First, you need to register your custom application file format extension with an instance of an archive driver class like this:

TConfig.current().setArchiveDetector(
    new TArchiveDetector("foo|bar", new JarDriver()));

Once this has been called, any new TFile object will recognize the file extensions foo and bar, whereby case is ignored, and assume the JAR file format to read or write these files.

Note that TrueVFS automatically recognizes false positive archive files, so it cannot get confused by files with arbitrary content which accidently use the extensions of your custom application file format.

Please also note the usage of the class JarDriver for accessing the JAR file format. The JAR file format is typically the best choice for custom application file formats because it supports compression, fast access and UTF-8 encoded entry names for maximum interoperability. In particular, the last point makes it superior to the ZIP file format.

Now you can easily create or overwrite an entry in your custom application file format like this:

try (OutputStream out = new TFileOutputStream("file.foo/contents.xml")) {
    ...;
}

Alternatively, you could use a TFileWriter.
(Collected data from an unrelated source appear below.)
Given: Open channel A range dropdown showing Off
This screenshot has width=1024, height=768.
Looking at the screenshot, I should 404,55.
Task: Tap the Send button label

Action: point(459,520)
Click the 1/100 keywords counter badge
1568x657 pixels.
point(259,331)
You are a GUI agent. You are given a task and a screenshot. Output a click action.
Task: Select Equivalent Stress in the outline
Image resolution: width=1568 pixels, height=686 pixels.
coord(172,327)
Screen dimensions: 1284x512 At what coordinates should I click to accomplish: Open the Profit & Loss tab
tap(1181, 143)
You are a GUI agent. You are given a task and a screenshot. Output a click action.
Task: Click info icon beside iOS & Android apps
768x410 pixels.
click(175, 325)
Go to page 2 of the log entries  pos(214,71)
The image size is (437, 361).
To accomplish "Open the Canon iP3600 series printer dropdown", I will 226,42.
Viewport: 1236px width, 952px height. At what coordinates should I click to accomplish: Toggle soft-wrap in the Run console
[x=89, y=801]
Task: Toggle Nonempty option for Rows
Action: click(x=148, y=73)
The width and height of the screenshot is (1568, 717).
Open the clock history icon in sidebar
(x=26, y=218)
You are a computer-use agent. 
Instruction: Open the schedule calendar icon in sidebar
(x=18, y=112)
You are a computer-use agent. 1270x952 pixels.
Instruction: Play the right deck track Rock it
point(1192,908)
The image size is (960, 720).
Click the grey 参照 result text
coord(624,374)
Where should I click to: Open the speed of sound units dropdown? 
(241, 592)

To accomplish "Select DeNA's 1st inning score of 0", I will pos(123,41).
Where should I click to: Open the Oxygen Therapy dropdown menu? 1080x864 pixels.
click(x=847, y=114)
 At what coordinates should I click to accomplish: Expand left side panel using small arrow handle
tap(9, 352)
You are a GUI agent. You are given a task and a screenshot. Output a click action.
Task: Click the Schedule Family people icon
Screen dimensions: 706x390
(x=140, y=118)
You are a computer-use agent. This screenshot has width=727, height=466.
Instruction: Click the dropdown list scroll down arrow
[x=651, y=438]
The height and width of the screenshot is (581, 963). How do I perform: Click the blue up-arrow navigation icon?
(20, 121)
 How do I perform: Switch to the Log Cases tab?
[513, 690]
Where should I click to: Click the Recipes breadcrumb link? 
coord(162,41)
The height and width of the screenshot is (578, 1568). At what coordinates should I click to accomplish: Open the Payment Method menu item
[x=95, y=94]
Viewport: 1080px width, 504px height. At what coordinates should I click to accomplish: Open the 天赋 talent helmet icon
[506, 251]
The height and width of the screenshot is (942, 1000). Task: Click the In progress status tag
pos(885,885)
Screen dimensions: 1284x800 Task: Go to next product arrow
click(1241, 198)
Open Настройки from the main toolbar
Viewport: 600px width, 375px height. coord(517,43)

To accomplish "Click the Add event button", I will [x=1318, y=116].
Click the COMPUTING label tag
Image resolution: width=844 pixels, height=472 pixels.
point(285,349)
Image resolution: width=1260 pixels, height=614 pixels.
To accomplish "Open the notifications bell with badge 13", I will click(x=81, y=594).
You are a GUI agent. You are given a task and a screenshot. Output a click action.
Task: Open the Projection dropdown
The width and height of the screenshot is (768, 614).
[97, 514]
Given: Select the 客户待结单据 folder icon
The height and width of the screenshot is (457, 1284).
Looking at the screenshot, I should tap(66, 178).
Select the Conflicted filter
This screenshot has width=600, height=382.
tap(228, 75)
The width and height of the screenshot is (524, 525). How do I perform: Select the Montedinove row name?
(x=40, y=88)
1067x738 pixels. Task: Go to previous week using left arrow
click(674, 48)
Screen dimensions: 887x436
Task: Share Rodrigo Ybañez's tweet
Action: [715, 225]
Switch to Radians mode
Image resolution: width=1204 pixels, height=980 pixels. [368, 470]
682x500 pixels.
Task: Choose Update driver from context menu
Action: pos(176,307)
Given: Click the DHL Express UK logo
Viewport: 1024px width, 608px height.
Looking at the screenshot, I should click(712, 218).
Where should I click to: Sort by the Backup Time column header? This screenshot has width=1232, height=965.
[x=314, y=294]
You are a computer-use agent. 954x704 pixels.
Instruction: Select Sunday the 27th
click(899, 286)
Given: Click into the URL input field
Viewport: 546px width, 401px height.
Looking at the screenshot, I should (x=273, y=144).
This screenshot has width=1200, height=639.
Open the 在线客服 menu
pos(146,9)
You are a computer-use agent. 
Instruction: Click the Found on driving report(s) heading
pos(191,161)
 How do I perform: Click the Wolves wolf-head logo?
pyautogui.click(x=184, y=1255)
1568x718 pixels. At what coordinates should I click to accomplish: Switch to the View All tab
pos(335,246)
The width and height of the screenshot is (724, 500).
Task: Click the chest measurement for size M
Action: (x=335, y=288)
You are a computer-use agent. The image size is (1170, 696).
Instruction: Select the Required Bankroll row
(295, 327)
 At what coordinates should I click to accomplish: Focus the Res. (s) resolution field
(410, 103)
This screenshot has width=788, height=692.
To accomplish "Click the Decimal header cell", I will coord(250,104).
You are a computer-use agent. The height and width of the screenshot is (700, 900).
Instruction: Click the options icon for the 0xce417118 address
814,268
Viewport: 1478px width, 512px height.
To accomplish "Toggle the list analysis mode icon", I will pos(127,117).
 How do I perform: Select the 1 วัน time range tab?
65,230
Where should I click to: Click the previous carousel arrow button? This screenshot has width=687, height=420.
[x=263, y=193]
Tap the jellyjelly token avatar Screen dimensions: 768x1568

This is how you could read the entry again:

try (InputStream in = new TFileInputStream("file.foo/contents.xml")) {
    ...;
}

Alternatively, you could use a TFileReader.

And finally, to delete a virtual directory tree - in this case your custom application file - you could use this:

new TFile("file.foo").rm_r();

Note that calling the method rm_r() is required to recursively delete the application file because the TFile object refers to a virtual directory, which cannot get deleted using similar methods like delete() or rm() unless it's empty.

Committing Changes / Cleaning Up

If your application has created or changed one or more archive files, then these changes need to get committed sometime. Even if your application has done read-only acess to the virtual file system, some temporary files may have been created to speed up random access - this dependends on the driver implementation.

If your application is only short-running, then there is actually nothing to do because the TrueVFS Kernel automatically registers and de-registers a JVM shutdown hook which will commit all changes when its run. Note that shutdown hooks are run even if the application terminates due to a Throwable.

However, if your application is long running or wants to handle any exceptions, then you may want to manually call this operation - here's how to do this:

TVFS.umount();

As a side effect, once this operation succeeded, third parties (e.g. other processes) can safely access the processed archive files until the next time your application starts to operate on them again.

Performance Considerations

Take care not to call TVFS.umount() in a loop which updates the same set of archive files because this would result in poor performance in the order of O(n*n) instead of just O(n), where n is the total number of archive entries.